Poland, for instance, has a debt load much lower than that of Greece and Italy -- but this is also because the state simply doesn't provide the generous welfare benefits to its people that many take for granted in the West. Wages, jobless benefits and baby bonuses are all just a fraction of what they are in much of the West.
Now, asking these countries to spare funds for indebted eurozone members could create a popular backlash against any governments that contribute -- especially as their own economies are already feeling the pain from the broader European crisis.
Czech Prime Minister Petr Necas said he is personally against contributing the roughly 90 billion koruna (C3.5 billion; $4.6 billion) his country has been asked for. But he also said more analysis is needed before his government reaches a decision.
"It's a serious situation and a very complicated financial problem," Necas said Tuesday. "A considerable amount of money is involved."

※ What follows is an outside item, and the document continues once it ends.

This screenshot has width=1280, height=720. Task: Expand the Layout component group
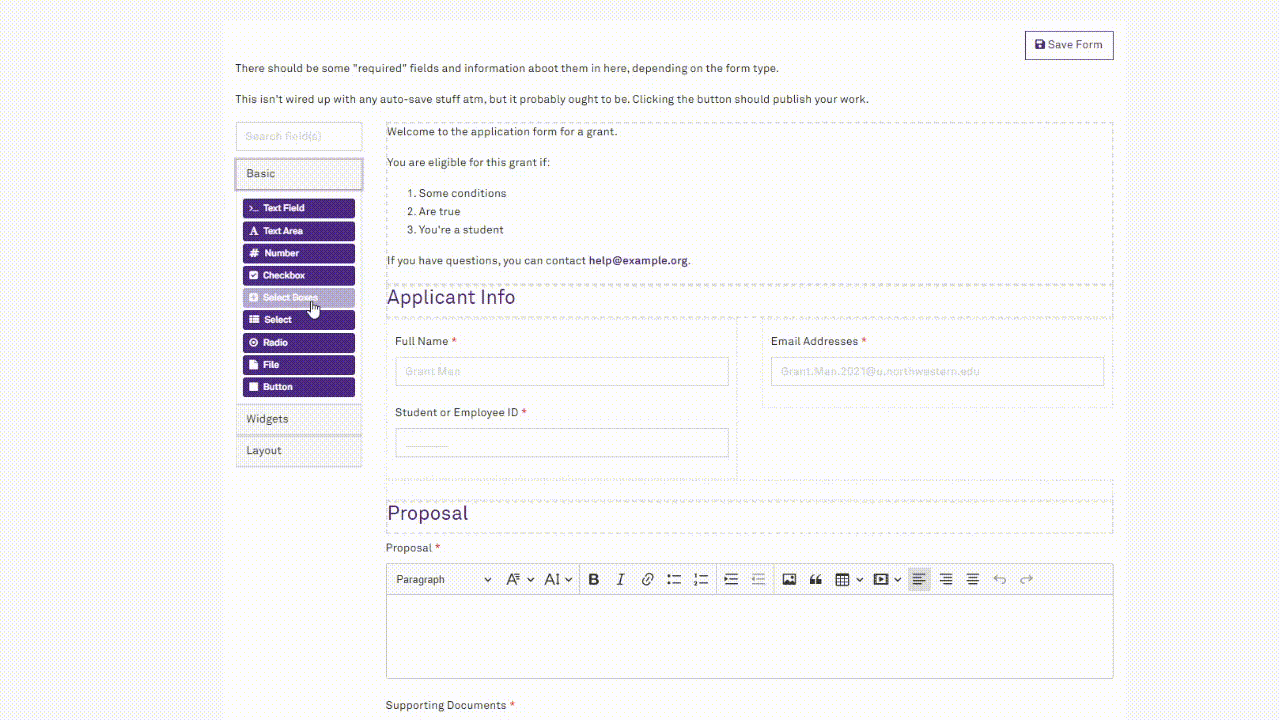[x=299, y=451]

In Slovakia, Jozef Kollar, a leader of Freedom and Solidarity -- a centre-right party in the government -- said he has an "overall negative" view of the plan. He called it a "weird transaction" pushed through by German and French leaders to get more money for an EU rescue fund without going through their parliaments.

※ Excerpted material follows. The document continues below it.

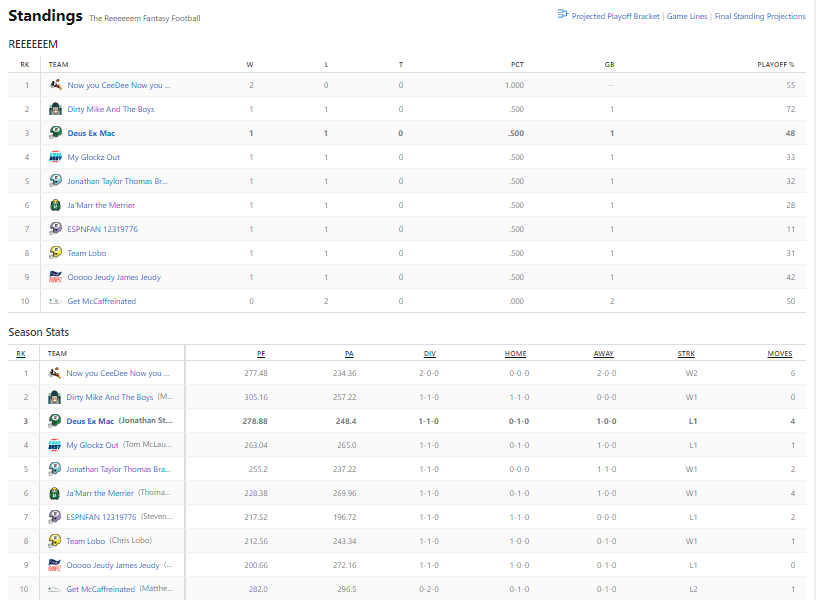Screen dimensions: 816x600
Task: Sort Season Stats by PA column
Action: pyautogui.click(x=349, y=353)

The mood is different in Poland, where the pro-EU government of Prime Minister Donald Tusk and the central bank favour contributing. Leaders in Warsaw hope to adopt the euro one day, and argue that the survival of the eurozone -- a source of large EU subsidies and a key trade partner -- is crucial to Poland's own continued growth and modernization.
"A collapse of the eurozone would be an economic disaster for us," central bank president Marek Belka said Tuesday.
Poland, the largest of the new EU members, is also trying to establish itself as a leading European power -- and therefore simply wants to be in the game.
The popular view is different, however.
Poland's leading tabloid, Fakt, has tried to stir up a sense of outrage over what it depicts as an absurd injustice. It carried front-page stories Tuesday and Wednesday that compare the low wages in Poland -- which it put at 1,400 zlotys ($410) a month for minimum wage work -- with salaries two or three times as high in Greece and Italy.
"And we are supposed to pay for their luxuries?" the paper asked in big letters across its front page Tuesday.
Emotion aside, other arguments against contributing to the fund are also coming up.
Tomas Vlk, an analyst with Patria Finance in Prague, worries that participation could "worsen the Czech position in the eyes of rating agencies."
That, in turn, could make it more expensive for Prague to finance its own state debt.
Czech President Vaclav Klaus, known for his skepticism of the EU, said he opposes contributing because. He argued that doing so would add to the country's own debt problems -- even though central bank loans to the IMF do not come from government budgets, and do not have a direct effect on state debt.
"In this situation, it would be irresponsible to increase our debt by providing more loans to the countries with extreme debts, which would only allow them to further delay real solutions," Klaus said Monday on Czech public radio.